I had to implement one hot encoding for a factor column today.
I'm not sending this to lm
(which would directly accept the factor column) but rather creating a "truth table" for QCA. Anyway, it was much harder than I expected, so I wonder if people could check my approach and recommend a better approach?

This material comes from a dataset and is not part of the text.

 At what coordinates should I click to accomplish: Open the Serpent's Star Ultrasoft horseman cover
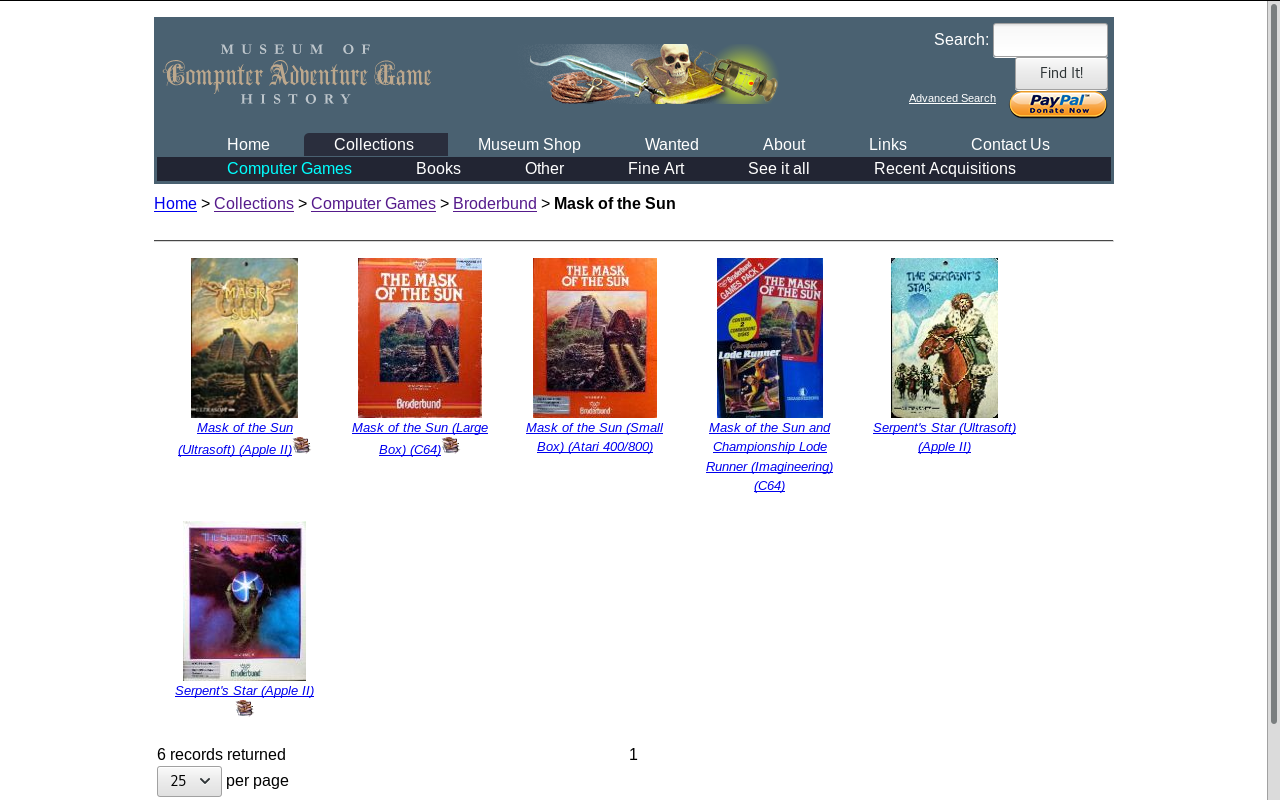pyautogui.click(x=944, y=337)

I looked at the tidymodels
and recipes
approach discussed on r-bloggers but that seemed too heavyweight for a relatively simple need.
I was inspired by this stackexchange thread (see last answer)
library(tidyverse)
tribble(~student_id, ~subject,
1, "Maths",
2, "Science",
3, "English",
4, NA_character_) %>%
pivot_wider(names_from = subject,
values_from = subject,
values_fill = list(subject = F),
values_fn = list(subject = is.character)) %>%
select(-`NA`)
#> # A tibble: 4 x 4
#> student_id Maths Science English
#> <dbl> <lgl> <lgl> <lgl>
#> 1 1 TRUE FALSE FALSE
#> 2 2 FALSE TRUE FALSE
#> 3 3 FALSE FALSE TRUE
#> 4 4 FALSE FALSE FALSE
Created on 2020-06-09 by the reprex package (v0.3.0)
It actually does work with repeated ids as well (below I change the second row of data from 2
to 1
and the output correctly has only three rows.
library(tidyverse)
tribble(~student_id, ~subject,
1, "Maths",
1, "Science",
3, "English",
4, NA_character_) %>%
pivot_wider(names_from = subject,
values_from = subject,
values_fill = list(subject = F),
values_fn = list(subject = is.character)) %>%
select(-`NA`)
#> # A tibble: 3 x 4
#> student_id Maths Science English
#> <dbl> <lgl> <lgl> <lgl>
#> 1 1 TRUE TRUE FALSE
#> 2 3 FALSE FALSE TRUE
#> 3 4 FALSE FALSE FALSE
Created on 2020-06-09 by the reprex package (v0.3.0)